Hint: -Calculate the amount of heat energy released in cooling the ice from $20^\circ C$ to $0^\circ C$ and then the amount of heat energy released in converting $2kg$ water into ice at $0^\circ C$. Add them to get the total heat energy released in the process. Now calculate the amount of ammonia evaporated by the equality, Heat loss = Heat gain.

Formula used:
The energy released in decreasing the temperature = ${m_1}c\Delta t$ where ${m_1}$ = mass of a substance, $c$ = specific heat capacity of substance, and $\Delta t$ = change in temperature.
The energy released in converting water to ice = ${m_1}L$ where ${m_1}$ = mass of substance, and $L$ = latent heat of fusion of ice.

Step by step solution:
We know that the mass of water will not change while the shift of state.
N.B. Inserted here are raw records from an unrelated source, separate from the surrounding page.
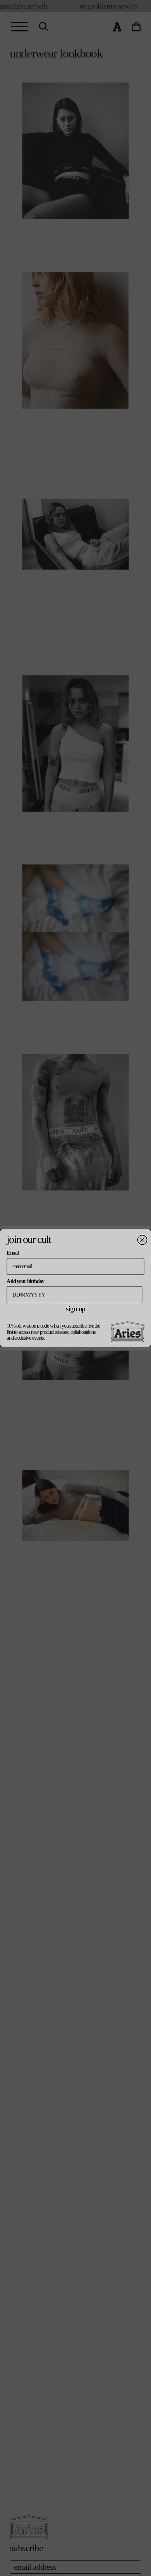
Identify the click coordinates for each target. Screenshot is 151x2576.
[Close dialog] (142, 1239)
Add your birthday (25, 1281)
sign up (75, 1308)
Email (12, 1253)
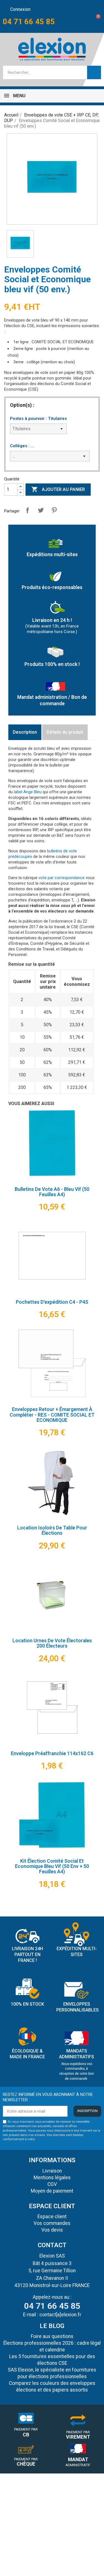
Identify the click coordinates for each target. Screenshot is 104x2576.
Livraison (52, 2171)
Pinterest (54, 510)
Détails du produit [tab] (65, 732)
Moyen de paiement (52, 2191)
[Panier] (94, 21)
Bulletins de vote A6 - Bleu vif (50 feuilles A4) (52, 1191)
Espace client (52, 2216)
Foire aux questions (52, 2336)
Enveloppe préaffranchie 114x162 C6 (52, 1753)
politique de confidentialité (54, 2139)
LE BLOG (52, 2325)
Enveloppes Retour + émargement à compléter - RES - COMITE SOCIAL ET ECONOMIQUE (52, 1415)
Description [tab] (25, 732)
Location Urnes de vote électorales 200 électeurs (52, 1643)
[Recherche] (94, 72)
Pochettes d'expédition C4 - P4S (52, 1302)
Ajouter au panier (58, 489)
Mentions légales (52, 2177)
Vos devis (52, 2230)
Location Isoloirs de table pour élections (52, 1530)
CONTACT (52, 2245)
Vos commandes (52, 2223)
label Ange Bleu (28, 791)
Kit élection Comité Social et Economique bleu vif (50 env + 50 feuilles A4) (52, 1866)
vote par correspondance (62, 877)
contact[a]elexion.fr (60, 2314)
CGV (52, 2184)
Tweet (40, 510)
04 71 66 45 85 (29, 21)
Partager (27, 510)
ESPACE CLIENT (52, 2206)
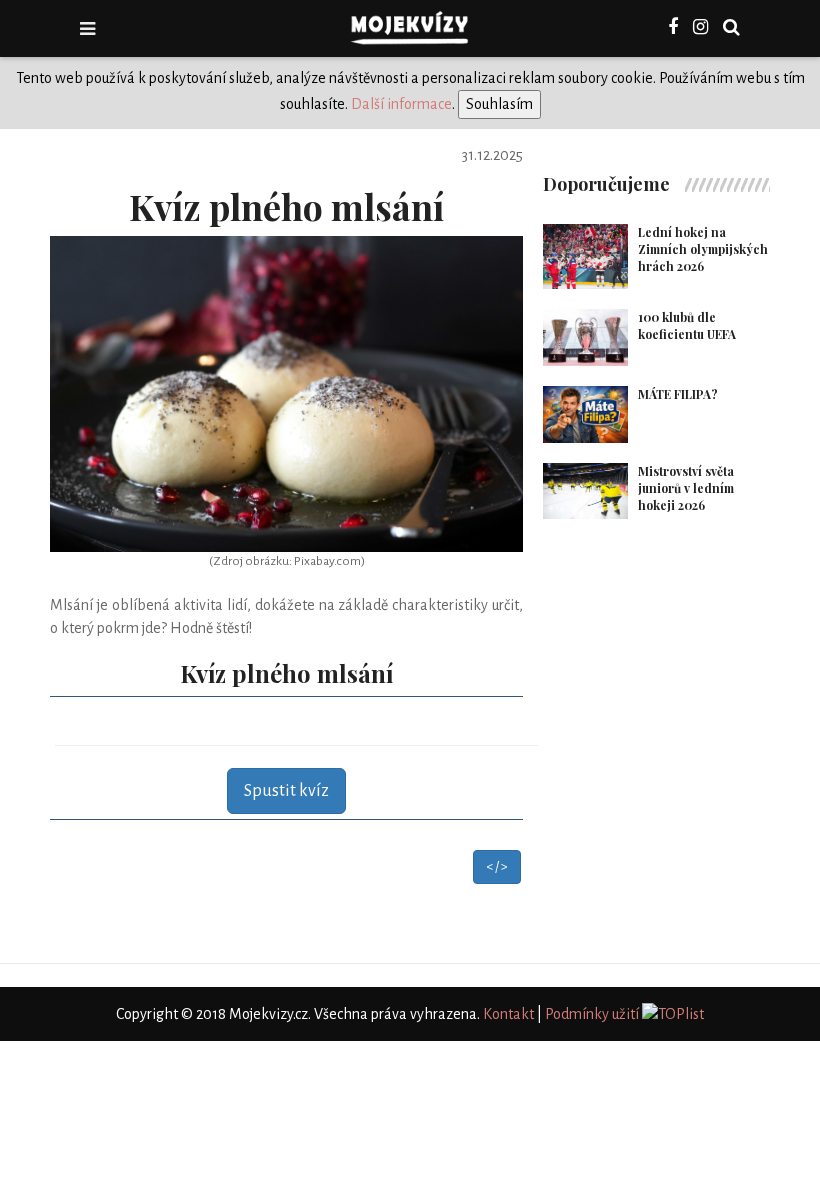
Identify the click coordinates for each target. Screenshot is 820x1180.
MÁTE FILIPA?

Let it be ${m_1}$. Therefore, ${m_1}$ = $2kg$
Now, Specific heat capacity of water, $(c)$ = $4200J/kg^\circ C$
Change in temperature, $(\Delta t)$ = $(20 - 0)$ = $20$
Therefore, the energy released in decreasing the temperature of water from $20^\circ C$ to $0^\circ C$ = ${m_1}c\Delta t$
${E_1}$= $2 \times 4200 \times 20$ = $168000J$
We know that the Latent heat of fusion of ice, $(L)$ = $336000J/kg$
Energy released in converting $2kg$ water to ice at $0^\circ C$ = ${m_1}L$
${E_2}$= $2 \times 336000$ = $672000J$
Now, total energy released in the reaction $(E)={E_1}+{E_2}$
$E$= $168000J$ + $672000J$ = $840000J$
Latent heat of evaporation of ammonia = $341cal/g$ = $341 \times 4184J/kg$ = $1426744J/kg$ % $(\because 1cal/g = 4184J/kg)$
Therefore, the energy released by $mkg$ of ammonia = $m$ × $1426744J/kg$
Now, we know that heat energy given out by ammonia will be equal energy taken by water that is the total energy released in the reaction $E$ ,
⇒ $1426744 \times m = 840000$
⇒ $m$ = $\dfrac{{840000}}{{1426744}}$
Which gives, $m = 0.58875kg$ = $588.75g$

Note:Calculate heat released in decreasing the temperature and heat released in converting to ice separately as different formulae are used for both the cases. Convert value to SI units before using them. Don’t forget to add units in the final answer.